Monday, October 24, 2011

Picking Walnuts

I took up walnut gathering at a young age. My friend Travis and I would roam the farm on a three-wheeler, pulling a little trailer that we would fill with bags of nuts, and at the end of the season we would load them all up in the truck and my dad would take us to a local buyer to sell them.
This weekend, about 30 years after Travis and I did our gleaning, I revisited those same trees with Ann and the boys. The trees haven’t changed much. I don’t think any have died, nor have they grown a noticeable amount. Walnuts tend to be an every-other-year crop on most trees, and the five mature walnuts in our yard in Columbia are on an off-year, producing some, but not a lot. And a lack of hickory nuts have put extra squirrel pressure on the walnut trees at our house. So the farm was our next-best option. We didn’t find many under the first trees we checked at the farm, but I kept following my memories to specific trees, and we ended up finding all we wanted.
Walnuts usually sell for about 10 cents per pound hulled. A hulled walnut weighs a lot less than a big green one. To give you an approximate scale, my sister piles the bed of her husband’s Ford F-350 truck high with sacks of walnuts, and can get about $60 worth on one load. She picks up a couple loads a year like that.

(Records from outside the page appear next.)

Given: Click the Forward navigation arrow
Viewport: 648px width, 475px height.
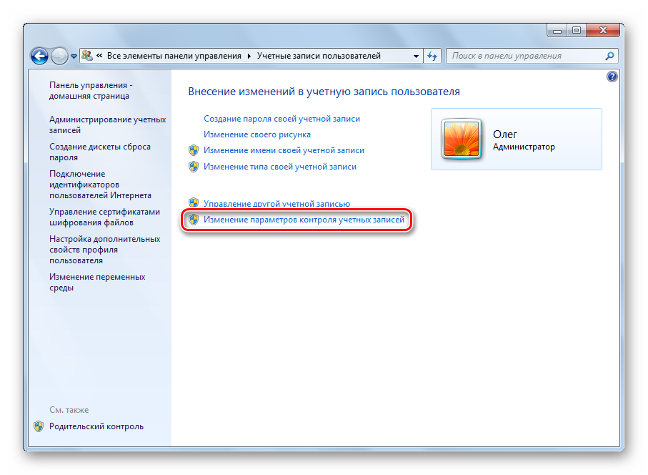Looking at the screenshot, I should (x=59, y=56).
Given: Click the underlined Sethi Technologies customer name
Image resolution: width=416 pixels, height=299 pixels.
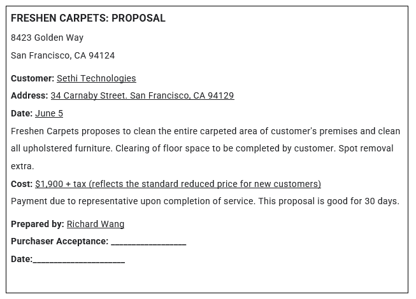Looking at the screenshot, I should coord(96,78).
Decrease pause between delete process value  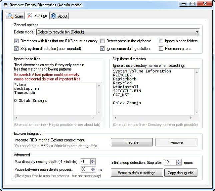pos(93,171)
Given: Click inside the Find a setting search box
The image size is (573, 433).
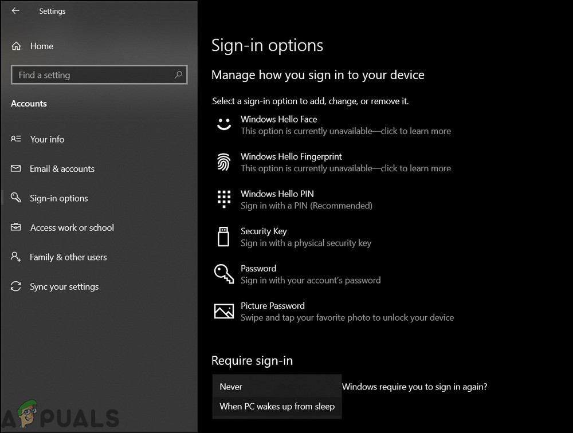Looking at the screenshot, I should click(86, 74).
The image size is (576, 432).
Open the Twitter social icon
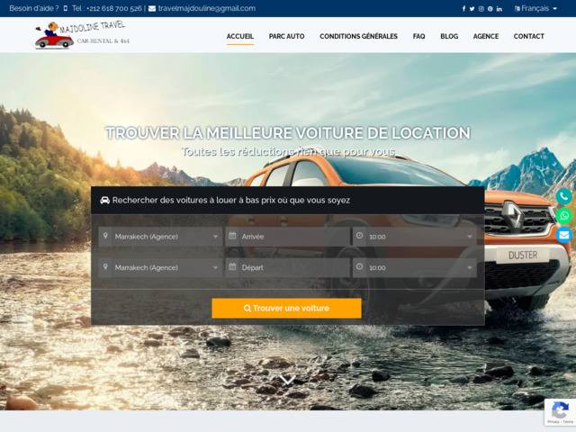pos(473,9)
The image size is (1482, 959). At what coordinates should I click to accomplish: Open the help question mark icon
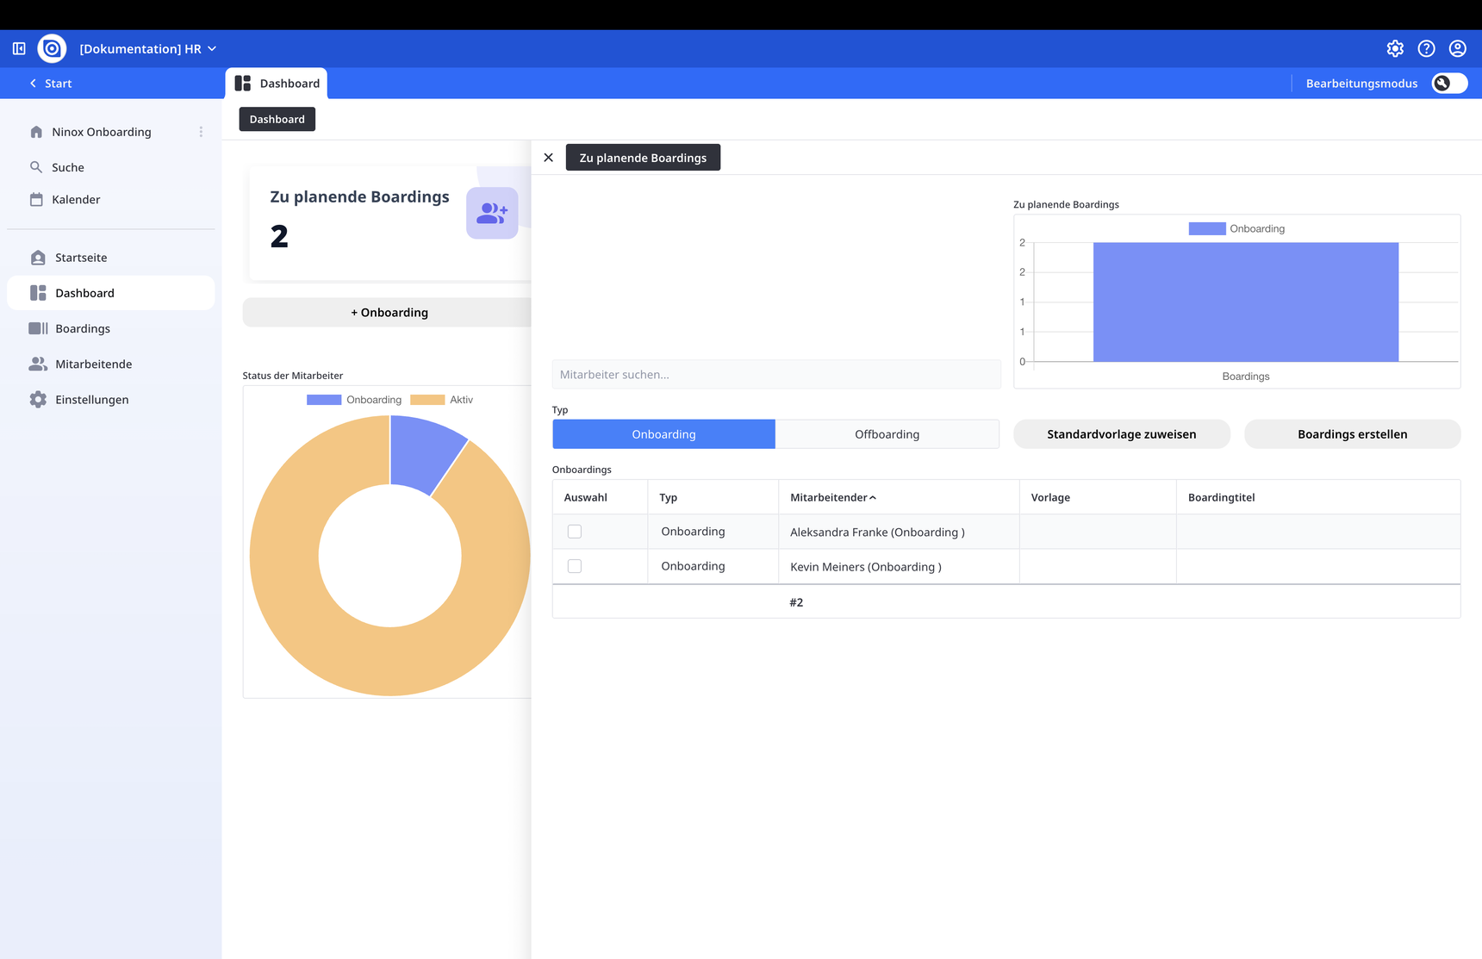(x=1426, y=48)
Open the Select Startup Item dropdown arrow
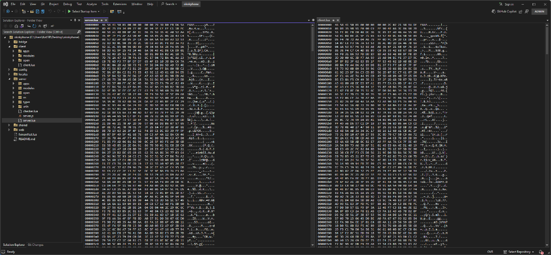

The walnuts that grow in Missouri are black walnuts, and are very different than English walnuts. You’re most likely to have encountered their distinctive flavor in black walnut ice cream.
All the walnuts purchased by buyers in Missouri and the surrounding states end up in Stockton, MO, at Hammons Black Walnuts.  Hammons has 250 buying stations, or hullers, in a 16 state area. They sell black walnuts directly to the food industry for products like black walnut ice cream, and even sell the hulls, which are used as an abrasive for polishing metal, as a filter to separate crude oil from water, in cosmetics and in dynamite.
If you don’t want to crack your own nuts, Hammons also has a retail division. You can purchase pure, wild black walnuts from them, or candy-coated nuts at their website www.hammonsproducts.com. The website will also tell you everything you ever wanted to know about walnuts.
Full disclosure, I’m acquainted with Brian Hammons through my employer, the United Methodist Church. Brian is the laity leader for the UMC in Missouri. He volunteers a ton of time to the church, and is an all-around great guy. 
I was happy to share my walnut-gathering heritage with my family this weekend, even if it was a little hard for the boys to stay on task. Come to think of it, Travis and I probably weren’t that speedy back in the day either. I think I remember my split of the take being something around $14 after a season of harvesting.